The quality and safety of meat products can be estimated by assessing their contamination by hygiene indicator microorganisms and some foodborne pathogens, with Listeria monocytogenes as a major concern. To identify the main sources of microbiological contamination in the processing environment of three butcher shops, surface samples were obtained from the hands of employees, tables, knives, inside butcher displays, grinders, and meat tenderizers (24 samples per point). All samples were subjected to enumeration of hygiene indicator microorganisms and detection of L. monocytogenes, and the obtained isolates were characterized by their serogroups and virulence genes. The results demonstrated the absence of relevant differences in the levels of microbiological contamination among butcher shops; samples with counts higher than reference values indicated inefficiency in adopted hygiene procedures. A total of 87 samples were positive for Listeria spp. (60.4%): 22 from tables, 20 from grinders, 16 from knives, 13 from hands, 9 from meat tenderizers, and 7 from butcher shop displays. Thirty-one samples (21.5%) were positive for L. monocytogenes, indicating the presence of the pathogen in meat processing environments. Seventy-four L. monocytogenes isolates were identified, with 52 from serogroups 1/2c or 3c and 22 from serogroups 4b, 4d, 4a, or 4c. All 74 isolates were positive for hlyA, iap, plcA, actA, and internalins (inlA, inlB, inlC, and inlJ). The establishment of appropriate procedures to reduce microbial counts and control the spread of L. monocytogenes in the final steps of the meat production chain is of utmost importance, with obvious effects on the quality and safety of meat products for human consumption.
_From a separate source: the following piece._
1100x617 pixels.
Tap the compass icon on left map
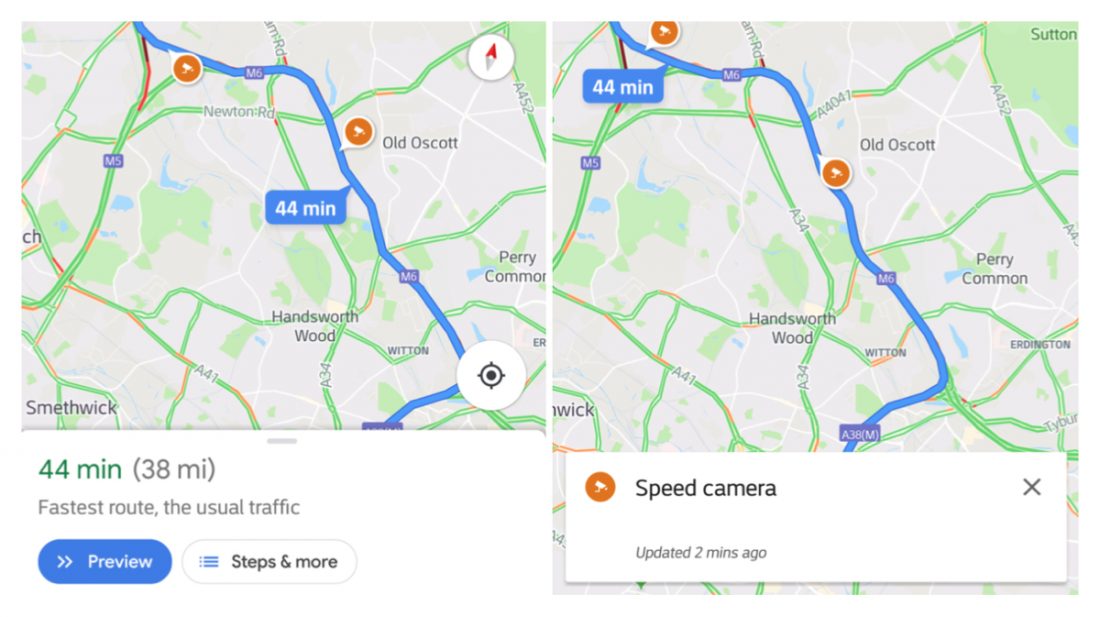coord(491,57)
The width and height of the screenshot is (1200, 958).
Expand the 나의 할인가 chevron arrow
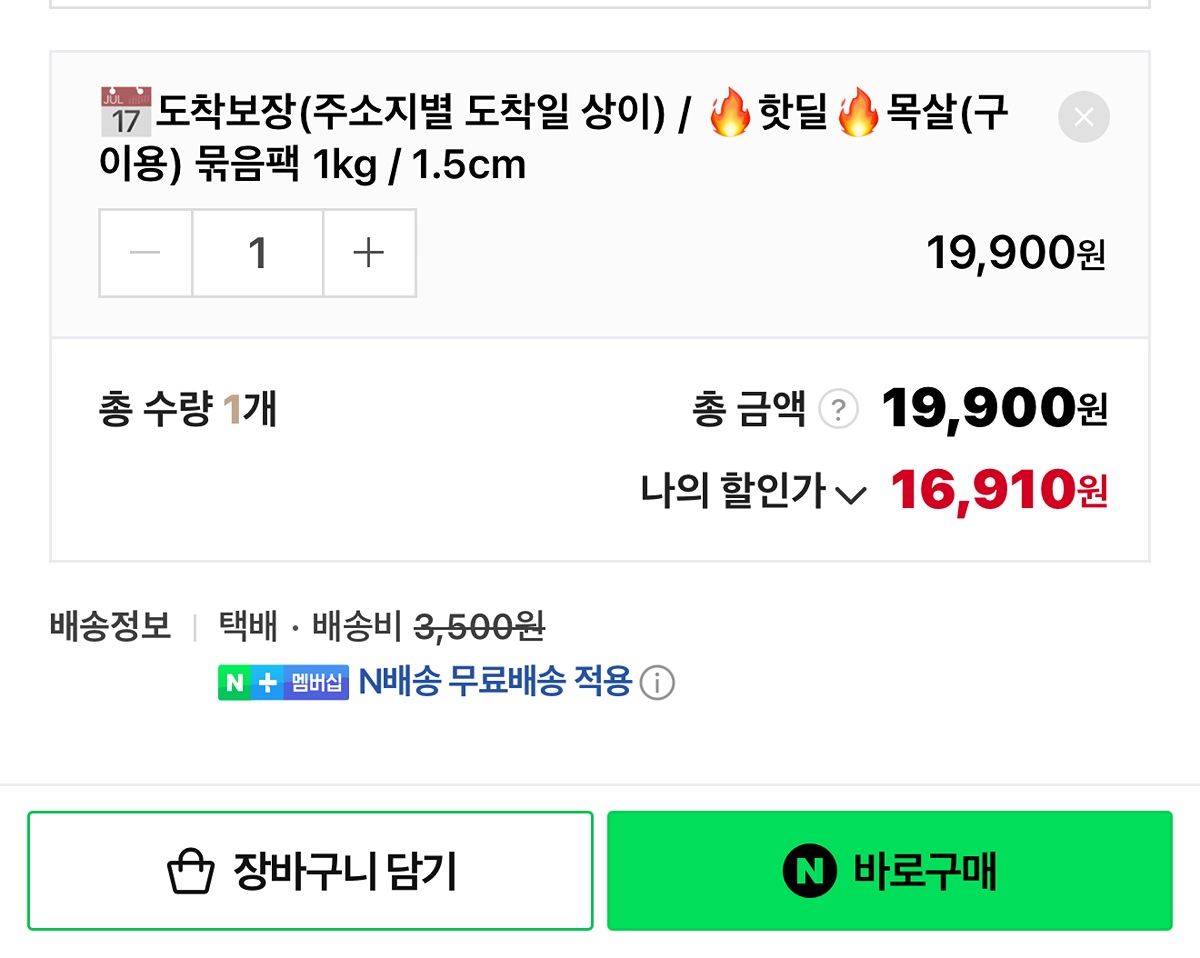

Meat and meat products are routinely associated with food poisoning outbreaks. During production, processing, and storage, these products are subjected to contamination by pathogenic bacteria, including Listeria monocytogenes (8, 27). For meat products to comply with international standards of quality and safety, one must constantly monitor the hygiene and quality standards in the handling and processing (23) environments of meat products.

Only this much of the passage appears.